CBT is a blanket term for any therapeutic technique used to change our behaviour, usually involving regular practice on behalf of the patient rather than weekly sessions on the couch. The Harvard report suggests CBT, if practiced regularly, could be more effective than sleeping pills when it comes to inducing sleep in insomniacs.
This method is known as sleep restriction, which "requires you to adopt a sleeping period with a set time for going to bed and a set time to get up—no matter what" according to Harvard.
For example, you could set yourself a challenge for the next seven days: to be in bed, lights out, at 11pm sharp, setting your alarm for 6am the next day. No lie-ins and no irregularities.
Over time, a strict sleep schedule is said to to associate that time of the evening with sleeping, helping you to create new behavioural patterns in your brain. It might help to think of your brain as a puppy that needs a stable routine, to encourage it to sleep when you want it to.
Dr John Winkelman, a sleep specialist at Brigham and Women's Hospital and associate professor of psychiatry at Harvard Medical School, said: "Sleep restriction trains the body to be ready to sleep when you get to bed." For serious insomniacs, he recommends initially creating a shorter bedtime routine, such as 12am-6am, and gradually extending it to a healthy amount of sleep once your body begins to settle into a routine.
As well as a dedicated sleep routine, Dr Winkelman also recommends the following healthy behaviours to improve your sleep habits:
- Avoid daytime naps
- Don't drink alcohol within five hours of bedtime, as it interferes with your sleep cycle and causes you to wake up frequently.

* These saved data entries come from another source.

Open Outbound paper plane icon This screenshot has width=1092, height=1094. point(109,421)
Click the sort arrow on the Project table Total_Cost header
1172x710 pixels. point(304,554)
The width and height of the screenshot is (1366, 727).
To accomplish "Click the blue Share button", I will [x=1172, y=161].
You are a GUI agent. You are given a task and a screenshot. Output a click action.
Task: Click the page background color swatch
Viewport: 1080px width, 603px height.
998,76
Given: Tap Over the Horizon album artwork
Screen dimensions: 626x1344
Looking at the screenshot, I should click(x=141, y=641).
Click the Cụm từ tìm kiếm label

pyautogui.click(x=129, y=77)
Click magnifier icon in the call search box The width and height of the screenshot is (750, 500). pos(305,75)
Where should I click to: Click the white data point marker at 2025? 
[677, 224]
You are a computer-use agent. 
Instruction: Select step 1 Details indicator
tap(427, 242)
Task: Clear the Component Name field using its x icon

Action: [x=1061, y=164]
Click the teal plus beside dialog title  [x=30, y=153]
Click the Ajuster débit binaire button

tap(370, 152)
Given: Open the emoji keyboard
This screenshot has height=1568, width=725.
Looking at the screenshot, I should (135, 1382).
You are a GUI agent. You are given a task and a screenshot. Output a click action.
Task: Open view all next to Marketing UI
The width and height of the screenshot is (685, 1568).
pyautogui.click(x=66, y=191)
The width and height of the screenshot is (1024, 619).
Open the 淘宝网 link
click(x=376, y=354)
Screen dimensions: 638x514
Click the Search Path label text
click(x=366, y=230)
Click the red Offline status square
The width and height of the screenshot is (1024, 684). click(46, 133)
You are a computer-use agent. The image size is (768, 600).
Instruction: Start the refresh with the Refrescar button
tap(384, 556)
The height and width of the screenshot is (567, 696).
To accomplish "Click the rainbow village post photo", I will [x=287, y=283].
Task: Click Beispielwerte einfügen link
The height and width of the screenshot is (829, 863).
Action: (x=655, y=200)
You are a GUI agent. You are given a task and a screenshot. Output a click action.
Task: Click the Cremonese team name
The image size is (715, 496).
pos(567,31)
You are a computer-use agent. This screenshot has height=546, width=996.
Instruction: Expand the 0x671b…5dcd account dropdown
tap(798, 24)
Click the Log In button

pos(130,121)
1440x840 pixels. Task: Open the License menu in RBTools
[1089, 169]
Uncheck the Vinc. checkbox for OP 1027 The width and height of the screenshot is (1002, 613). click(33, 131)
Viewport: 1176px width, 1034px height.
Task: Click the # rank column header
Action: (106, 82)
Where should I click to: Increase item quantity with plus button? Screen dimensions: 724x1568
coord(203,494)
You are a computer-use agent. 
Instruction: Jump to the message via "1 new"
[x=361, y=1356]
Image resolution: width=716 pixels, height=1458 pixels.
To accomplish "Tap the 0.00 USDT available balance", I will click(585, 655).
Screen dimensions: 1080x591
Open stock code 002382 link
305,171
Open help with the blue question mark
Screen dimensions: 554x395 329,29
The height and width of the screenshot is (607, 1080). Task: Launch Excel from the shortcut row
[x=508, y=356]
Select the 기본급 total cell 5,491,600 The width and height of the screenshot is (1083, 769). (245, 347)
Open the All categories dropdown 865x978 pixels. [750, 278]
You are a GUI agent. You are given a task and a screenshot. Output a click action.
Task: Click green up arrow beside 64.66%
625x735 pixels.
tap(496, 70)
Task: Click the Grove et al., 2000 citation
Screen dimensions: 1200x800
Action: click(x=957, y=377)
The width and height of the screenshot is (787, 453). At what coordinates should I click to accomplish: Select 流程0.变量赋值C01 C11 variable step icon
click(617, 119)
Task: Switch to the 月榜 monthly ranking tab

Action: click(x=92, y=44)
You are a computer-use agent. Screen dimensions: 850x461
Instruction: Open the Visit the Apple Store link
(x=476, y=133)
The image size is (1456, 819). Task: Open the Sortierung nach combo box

- Avoid caffeine (coffee, tea, soda, chocolate) after noon, including tea, coffee, soda and chocolate.
- Face your clock away from the bed so you're not "counting down the minutes" until morning.
- Exercise daily, if you can.
- Schedule "worry time" earlier in the day to consider and resolve the day's problems before getting into bed.
You could also try using a weighted blanket. Participants of a recent by researchers at the American Academy of Sleep Medicine who used one over a four-week period reported reduced insomnia, higher daytime activity levels, and reduced symptoms of fatigue, depression and anxiety.